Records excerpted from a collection
++++++++++

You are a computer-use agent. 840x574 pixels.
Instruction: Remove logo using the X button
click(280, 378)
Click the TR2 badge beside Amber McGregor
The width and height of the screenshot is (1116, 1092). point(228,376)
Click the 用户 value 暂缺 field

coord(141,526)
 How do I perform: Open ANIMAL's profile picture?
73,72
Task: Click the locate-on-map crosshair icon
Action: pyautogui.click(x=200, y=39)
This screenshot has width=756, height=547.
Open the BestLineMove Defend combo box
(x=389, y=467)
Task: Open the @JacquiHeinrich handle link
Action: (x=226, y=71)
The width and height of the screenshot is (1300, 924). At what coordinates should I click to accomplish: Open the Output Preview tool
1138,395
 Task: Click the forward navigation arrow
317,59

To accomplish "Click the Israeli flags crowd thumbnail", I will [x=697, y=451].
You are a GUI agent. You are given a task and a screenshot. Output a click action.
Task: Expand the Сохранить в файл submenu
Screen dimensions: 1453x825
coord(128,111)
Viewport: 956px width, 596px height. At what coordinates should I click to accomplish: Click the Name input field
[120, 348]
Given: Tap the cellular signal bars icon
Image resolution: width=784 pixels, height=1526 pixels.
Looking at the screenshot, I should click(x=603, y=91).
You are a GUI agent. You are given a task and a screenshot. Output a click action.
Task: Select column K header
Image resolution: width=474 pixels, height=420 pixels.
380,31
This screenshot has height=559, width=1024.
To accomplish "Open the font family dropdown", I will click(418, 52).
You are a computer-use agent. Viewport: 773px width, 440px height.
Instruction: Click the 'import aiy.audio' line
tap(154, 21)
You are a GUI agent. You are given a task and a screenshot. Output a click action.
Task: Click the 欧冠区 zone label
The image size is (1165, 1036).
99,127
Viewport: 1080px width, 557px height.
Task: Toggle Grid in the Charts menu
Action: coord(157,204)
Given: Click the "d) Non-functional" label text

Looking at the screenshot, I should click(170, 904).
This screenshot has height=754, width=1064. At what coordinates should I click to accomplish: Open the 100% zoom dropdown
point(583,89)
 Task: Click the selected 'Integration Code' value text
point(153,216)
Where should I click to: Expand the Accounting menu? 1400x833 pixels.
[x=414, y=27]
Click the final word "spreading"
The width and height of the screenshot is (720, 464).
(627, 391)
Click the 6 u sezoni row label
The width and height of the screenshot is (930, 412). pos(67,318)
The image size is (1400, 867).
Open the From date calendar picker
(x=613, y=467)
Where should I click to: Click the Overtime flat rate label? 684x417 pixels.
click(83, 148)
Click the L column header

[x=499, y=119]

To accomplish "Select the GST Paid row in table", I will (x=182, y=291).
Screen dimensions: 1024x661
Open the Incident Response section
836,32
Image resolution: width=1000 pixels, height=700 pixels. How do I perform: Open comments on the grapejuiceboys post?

++++++++++

Problem to work on:
Repeat each record in full; every line must match exactly.

Solved problem:
You are a computer-use agent. 840x574 pixels.
Instruction: Remove logo using the X button
click(280, 378)
Click the TR2 badge beside Amber McGregor
The width and height of the screenshot is (1116, 1092). point(228,376)
Click the 用户 value 暂缺 field

coord(141,526)
 How do I perform: Open ANIMAL's profile picture?
73,72
Task: Click the locate-on-map crosshair icon
Action: pyautogui.click(x=200, y=39)
This screenshot has width=756, height=547.
Open the BestLineMove Defend combo box
(x=389, y=467)
Task: Open the @JacquiHeinrich handle link
Action: (x=226, y=71)
The width and height of the screenshot is (1300, 924). At what coordinates should I click to accomplish: Open the Output Preview tool
1138,395
 Task: Click the forward navigation arrow
317,59

To accomplish "Click the Israeli flags crowd thumbnail", I will [x=697, y=451].
You are a GUI agent. You are given a task and a screenshot. Output a click action.
Task: Expand the Сохранить в файл submenu
Screen dimensions: 1453x825
coord(128,111)
Viewport: 956px width, 596px height. At what coordinates should I click to accomplish: Click the Name input field
[120, 348]
Given: Tap the cellular signal bars icon
Image resolution: width=784 pixels, height=1526 pixels.
Looking at the screenshot, I should click(x=603, y=91).
You are a GUI agent. You are given a task and a screenshot. Output a click action.
Task: Select column K header
Image resolution: width=474 pixels, height=420 pixels.
380,31
This screenshot has height=559, width=1024.
To accomplish "Open the font family dropdown", I will click(418, 52).
You are a computer-use agent. Viewport: 773px width, 440px height.
Instruction: Click the 'import aiy.audio' line
tap(154, 21)
You are a GUI agent. You are given a task and a screenshot. Output a click action.
Task: Click the 欧冠区 zone label
The image size is (1165, 1036).
99,127
Viewport: 1080px width, 557px height.
Task: Toggle Grid in the Charts menu
Action: coord(157,204)
Given: Click the "d) Non-functional" label text

Looking at the screenshot, I should click(170, 904).
This screenshot has height=754, width=1064. At what coordinates should I click to accomplish: Open the 100% zoom dropdown
point(583,89)
 Task: Click the selected 'Integration Code' value text
point(153,216)
Where should I click to: Expand the Accounting menu? 1400x833 pixels.
[x=414, y=27]
Click the final word "spreading"
The width and height of the screenshot is (720, 464).
(627, 391)
Click the 6 u sezoni row label
The width and height of the screenshot is (930, 412). pos(67,318)
The image size is (1400, 867).
Open the From date calendar picker
(x=613, y=467)
Where should I click to: Click the Overtime flat rate label? 684x417 pixels.
click(83, 148)
Click the L column header

[x=499, y=119]

To accomplish "Select the GST Paid row in table", I will (x=182, y=291).
Screen dimensions: 1024x661
Open the Incident Response section
836,32
Image resolution: width=1000 pixels, height=700 pixels. How do I perform: Open comments on the grapejuiceboys post?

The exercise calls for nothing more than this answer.